Would my “giant rod” proposed below, allow information to travel faster than the speed of light? Obviously not, but why…?
My giant rod is 10,000 km in length. There is a person standing at either end of the rod, which is lying on a flat surface. I pull on the rod at one end, while at the same time, shine my superpowered torch in the direct of person 2. What does person 2 see first. The light from my torch, or the rod moving?
Information would be transmitted along your rod as a wave of compression/tension, at what amounts to the speed of sound in that material. They’d see the light first, after the appropriate delay.
I’m not sure about these pilot waves though - I’ll have to read up on that one - but every year or so, there seems to be a sensational article to the effect “scientists break light speed barrier!”, but as far as I know, it’s always actually the case that they just played some clever trick that made it look that way, when in fact nothing, not even information, was travelling FTL.

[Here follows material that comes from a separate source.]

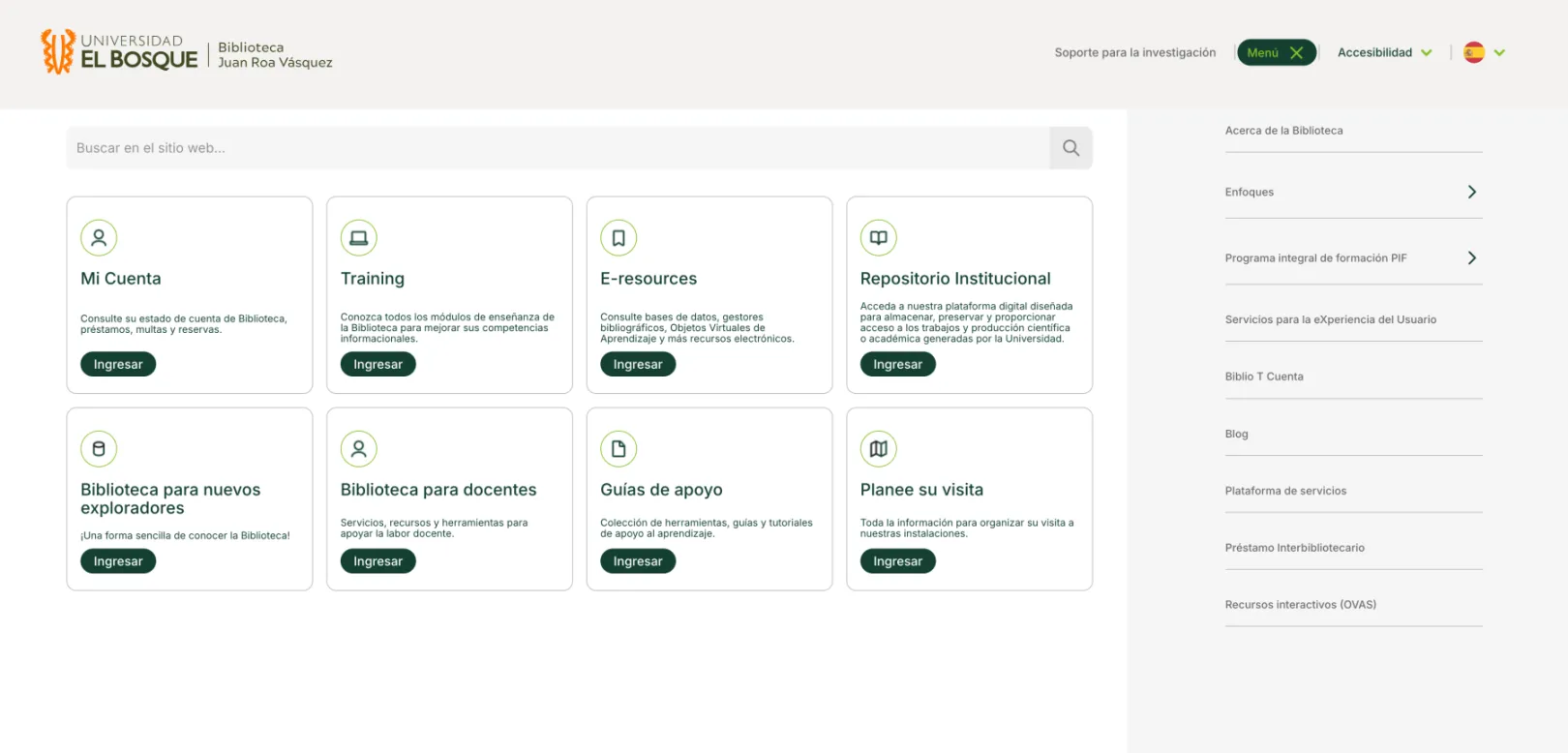Click the E-resources bookmark icon
The height and width of the screenshot is (753, 1568).
click(618, 238)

We had a thread the other day that mentioned that in some materials the speed of sound can get very high indeed, imposing a theoretical upper limit on the mass of a neutron star (the point at which the neutronium is compressed enough for the speed of sound to approach c).
This might be a nitpick or, more likely (knowing Mangetout), an elaboration, depending on what he means by “appropriate”. But, some less physics-aware readers might miss that what the “appropriate delay” is for the other person to see your light depends on who is measuring the delay. In the limit as their speed relative to you and your partner approaches c, some observers see no delay, and some see a very long one. The problem is that there is no unique correct interpretation of the time delay between two events happening in different locations. We are accustomed to treating time as if it is happening the same way everywhere, but it’s actually a local phenomenon, and applying your version of time to someplace other than where you are is more complicated.
Oh, one other point. You can get things to move faster than c, if your definition of “thing” is relaxed enough. You just can’t do it with anything having mass or energy or information (all of which are different embodiments of the same underlying agency).
If you stand at the center of a big spherical room and play a laser pointer on the wall, and if you pivot the pointer fast enough and the room is big enough, the point where the beam hits the wall can move faster than c. Interestingly, other observers of this, if they are moving fast, can see that point disappear and reappear later, or see it exist in an odd number of locations simultaneously. The light traveling along the beam will always be moving at c (no matter who measures it). You can do a similar experiment with a garden hose spraying a stream of water through a nozzle. The spot where the water hits the ground can move faster than the water itself. For instance, if you manage to get a helix of water that is almost horizontal around you, it will hit the ground almost simultaneously.
What you can’t do with the laser pointer in the room is to move light from one point on the wall to another at a speed greater than c (or less, for that matter). And you can’t move information or matter or energy from one point to the other at greater than c (though for these less than c is possible).